Vacuna de la rabia en gatos: cuándo y si es obligatoria
GATO · VACUNA DE LA RABIA01Cuándo y cada cuánto
La rabia es una vacuna esencial tanto para la Asociación Mundial de Veterinarios de Pequeños Animales (WSAVA) como para la Asociación Americana de Veterinarios Felinos (AAFP). El intervalo del refuerzo no lo marca solo la vacuna: la normativa local puede exigir una dosis anual aunque el producto esté aprobado para tres años. El veterinario anota la próxima fecha en la cartilla y esa es la referencia. El resto del calendario del gato adulto está en el artículo sobre qué vacunas necesita un gato adulto.
02El gato de interior no queda fuera
Un gato que no sale no está cubierto legalmente: el certificado de rabia en vigor hace falta para una mudanza, un viaje, una residencia felina y muchas veces para una consulta rutinaria. Sin el sello en la cartilla no lo aceptan en una residencia ni lo dejan cruzar una frontera. Además, hasta un gato estrictamente de interior acaba alguna vez en el rellano o en el balcón. Qué más necesita un gato sin acceso a la calle lo vemos en el artículo sobre las vacunas del gato de interior.
03Qué dicen las normas donde vives
En España no hay una norma única: según el Ministerio de Agricultura, son las Comunidades Autónomas las que fijan su estrategia de vacunación a partir de un análisis de riesgo. Por eso en unas la vacuna antirrábica es obligatoria y en otras no, y la frecuencia de revacunación que marca la comunidad puede no coincidir con la ficha técnica de la vacuna. Conviene mirar la norma de tu comunidad; en el resto de países hispanohablantes el intervalo lo fija la normativa nacional y lo confirma tu veterinario.

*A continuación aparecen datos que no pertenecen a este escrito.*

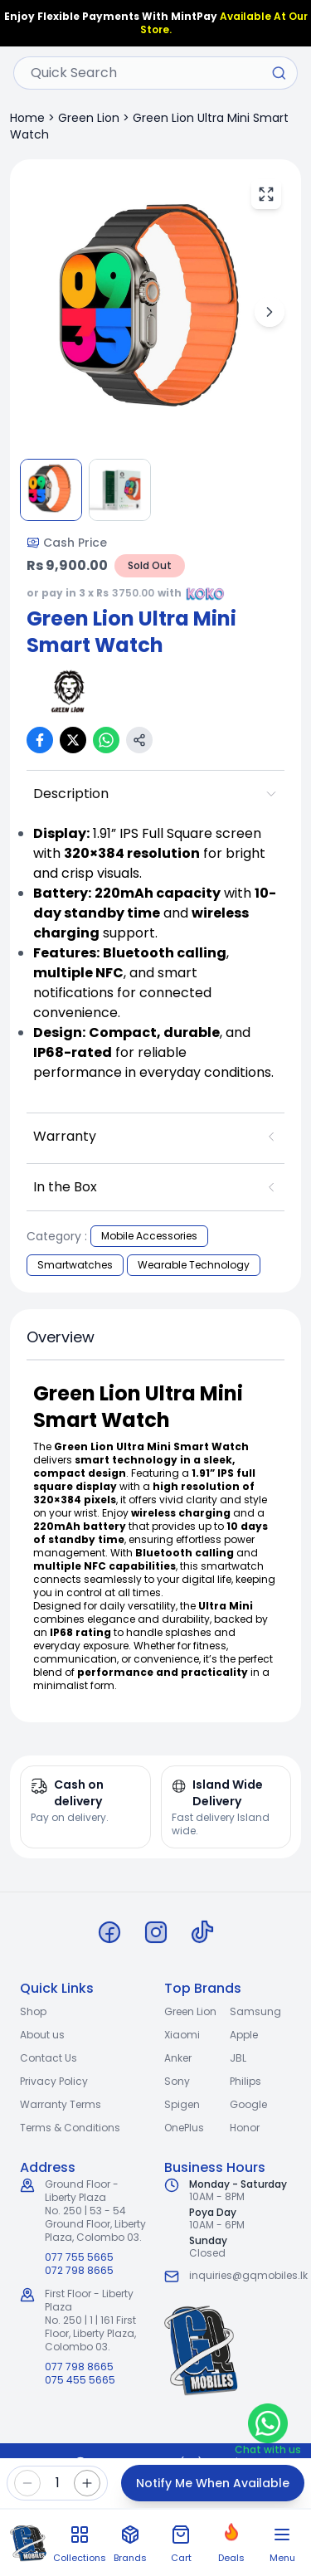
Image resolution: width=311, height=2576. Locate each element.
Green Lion (88, 118)
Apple (244, 2035)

04Por qué al gato se le pone un tipo concreto de vacuna
En los gatos puede aparecer, muy de vez en cuando, un tumor en el punto de inyección: el llamado sarcoma asociado a la vacunación. Es poco frecuente pero difícil de tratar, así que se prefieren vacunas recombinantes sin adyuvante, el aditivo que refuerza la respuesta inmunitaria. La vacuna de la rabia sin adyuvante está aprobada hoy para un año, y por eso en gatos el refuerzo suele ser anual. Por lo mismo el pinchazo va lo más abajo posible en la pata trasera derecha y no en la cruz.